STATED EXERCISE
Edit the data below by replacing "dropdown" with "drop-down menu" everywhere it occurs, leaving all other text unchanged.

======== MATERIAL SUPPLIED

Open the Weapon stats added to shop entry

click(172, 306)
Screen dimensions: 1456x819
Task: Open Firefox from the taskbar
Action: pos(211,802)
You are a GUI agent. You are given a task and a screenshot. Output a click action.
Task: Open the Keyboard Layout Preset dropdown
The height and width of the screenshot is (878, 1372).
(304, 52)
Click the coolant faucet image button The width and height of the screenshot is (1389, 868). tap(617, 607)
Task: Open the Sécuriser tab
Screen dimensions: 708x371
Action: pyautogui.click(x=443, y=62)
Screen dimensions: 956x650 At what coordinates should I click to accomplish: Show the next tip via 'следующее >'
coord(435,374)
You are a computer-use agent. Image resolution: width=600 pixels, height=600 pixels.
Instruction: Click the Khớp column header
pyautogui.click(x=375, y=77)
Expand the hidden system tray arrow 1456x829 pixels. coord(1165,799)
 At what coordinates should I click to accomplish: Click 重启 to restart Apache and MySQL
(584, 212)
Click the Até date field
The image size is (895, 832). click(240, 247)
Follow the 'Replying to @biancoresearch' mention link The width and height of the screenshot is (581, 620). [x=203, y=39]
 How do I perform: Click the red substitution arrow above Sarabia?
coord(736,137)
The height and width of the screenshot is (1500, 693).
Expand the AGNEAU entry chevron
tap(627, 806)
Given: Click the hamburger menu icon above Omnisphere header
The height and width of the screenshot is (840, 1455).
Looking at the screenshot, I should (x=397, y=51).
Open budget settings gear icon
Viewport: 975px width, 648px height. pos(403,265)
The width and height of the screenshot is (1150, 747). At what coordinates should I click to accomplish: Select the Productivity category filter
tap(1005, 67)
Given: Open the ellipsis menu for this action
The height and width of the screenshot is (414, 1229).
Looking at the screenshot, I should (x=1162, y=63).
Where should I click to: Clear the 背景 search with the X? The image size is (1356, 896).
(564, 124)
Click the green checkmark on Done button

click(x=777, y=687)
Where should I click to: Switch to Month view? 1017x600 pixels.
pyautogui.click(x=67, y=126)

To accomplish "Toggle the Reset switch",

================

TASK RESPONSE
Open the Weapon stats added to shop entry

click(172, 306)
Screen dimensions: 1456x819
Task: Open Firefox from the taskbar
Action: pos(211,802)
You are a GUI agent. You are given a task and a screenshot. Output a click action.
Task: Open the Keyboard Layout Preset drop-down menu
The height and width of the screenshot is (878, 1372).
(304, 52)
Click the coolant faucet image button The width and height of the screenshot is (1389, 868). tap(617, 607)
Task: Open the Sécuriser tab
Screen dimensions: 708x371
Action: pyautogui.click(x=443, y=62)
Screen dimensions: 956x650 At what coordinates should I click to accomplish: Show the next tip via 'следующее >'
coord(435,374)
You are a computer-use agent. Image resolution: width=600 pixels, height=600 pixels.
Instruction: Click the Khớp column header
pyautogui.click(x=375, y=77)
Expand the hidden system tray arrow 1456x829 pixels. coord(1165,799)
 At what coordinates should I click to accomplish: Click 重启 to restart Apache and MySQL
(584, 212)
Click the Até date field
The image size is (895, 832). click(240, 247)
Follow the 'Replying to @biancoresearch' mention link The width and height of the screenshot is (581, 620). [x=203, y=39]
 How do I perform: Click the red substitution arrow above Sarabia?
coord(736,137)
The height and width of the screenshot is (1500, 693).
Expand the AGNEAU entry chevron
tap(627, 806)
Given: Click the hamburger menu icon above Omnisphere header
The height and width of the screenshot is (840, 1455).
Looking at the screenshot, I should (x=397, y=51).
Open budget settings gear icon
Viewport: 975px width, 648px height. pos(403,265)
The width and height of the screenshot is (1150, 747). At what coordinates should I click to accomplish: Select the Productivity category filter
tap(1005, 67)
Given: Open the ellipsis menu for this action
The height and width of the screenshot is (414, 1229).
Looking at the screenshot, I should (x=1162, y=63).
Where should I click to: Clear the 背景 search with the X? The image size is (1356, 896).
(564, 124)
Click the green checkmark on Done button

click(x=777, y=687)
Where should I click to: Switch to Month view? 1017x600 pixels.
pyautogui.click(x=67, y=126)

To accomplish "Toggle the Reset switch",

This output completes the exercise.